Since my previous sharing on Why Should I integrate Nintex Workflow Cloud?, I’ve been thinking to invest more time in giving additional example(s) on how I have used NWC API to integrate the workflow into the project I have been helping out for a partner. As the project is still in stealth mode, I thought maybe I can still share pieces of concepts or works we have done bringing over the NWC tasks to a custom portal built on Node JS.
Nintex Workflow Cloud has been a great platform for us to automate business processes, due to it’s focus not as an end user portal to host business data. Integration scenarios always brought to attention on how to leverage the NWC workflows in a custom portal.

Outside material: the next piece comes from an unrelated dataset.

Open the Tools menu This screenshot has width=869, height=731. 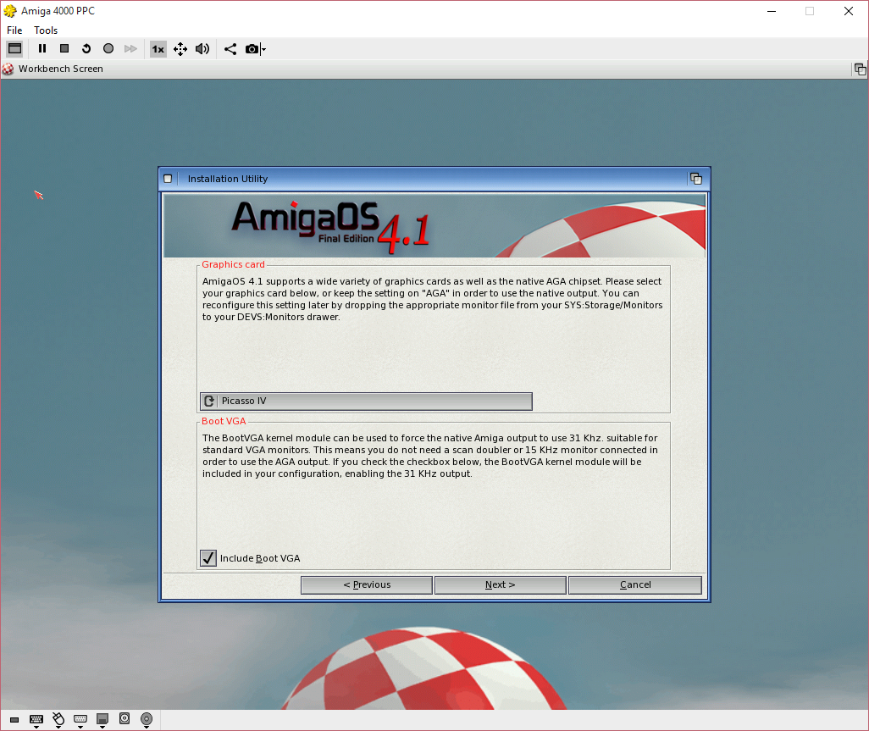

In this article, I am trying to share an actual example on one of the projects using Node JS. The portal’s events of adding or modifying it’s content triggering the NWC workflow to run, as all the users are with the custom portal instead of NWC portal, we have brought over the NWC task into the custom portal for users’ to action on their task(s). The outcome of this is the “Tasks List ” page showing a list of active/pending task of the user shown in the below capture.
Task View Page
The task View Page is filtered with active Task(s) belonging to the current user. User can click on the action icon to show the task detail on a custom form, to either Approve or Reject a task, this is shown in below capture
Task Approval
The above scenario is presented using React JS, which is supported by the two routes setup on the Node JS on the server side. I am not sharin the client side React JS modules, assumming if you are using Vue, Angular or other on the client side, the two routes we have setup on the Node’s routing will be the same on helping to get the list of tasks or updating of tasks to NWC. The routes are simple as to “get a list of task(s) filter by status, date, and user”, and “update of a single task” using the NWC provided end points.

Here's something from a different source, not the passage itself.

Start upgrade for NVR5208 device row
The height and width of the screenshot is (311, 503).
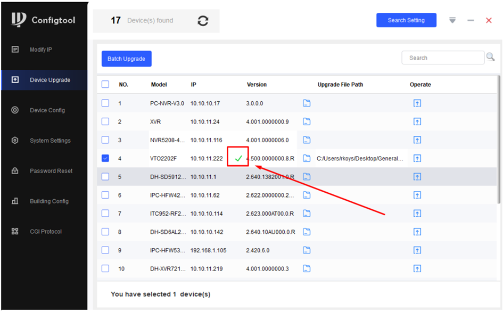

const request = require('request')
const URL = require('url')
module.exports = (app) => {
app.get('/api/external-content',authenticate(), (req, res) => {
const authorization = {
authorization: 'Bearer here-is-the-personal-access-token-u-can-get-from-nwc-settings'
}
request('https://us.nintex.io/workflows/v1/tasks?from=2018-11-01', { headers: authorization }, (error, response, body) => {
if (error) console.error(error)
if (response.statusCode === 200) {
var res_data = JSON.parse(body)
if(res_data && res_data.tasks.length!=0){
res.send({ data: res_data})
}
})
})
app.patch('/api/external-content',authenticate(), (req, res) => {
const url = URL.parse(req.url, true)
const taskId = url.query.task_id
const headers = {
authorization: 'Bearer here-is-the-personal-access-token-u-can-get-from-nwc-settings'
}
const requestOptions = {
method: 'PATCH',
uri: `https://us.nintex.io/workflows/v1/tasks/${taskId}`,
body: JSON.stringify(req.body),
headers
}
request(requestOptions, (error, response, body) => {
if (error) console.error(error)
if (response.statusCode === 200) {
let result
try {
result = JSON.parse(body)
} catch (err) {
if (err) result = body
}
res.send({ result })
} else {
res.send({ result: 'request is not valid'})
}
}
)
})
}
The above code was easy as NWC’s API documentation at get-tasks, and update-a-task have given us very good code samples not just for Node, but also cURL, C#, JavaScript, Ruby, and Python.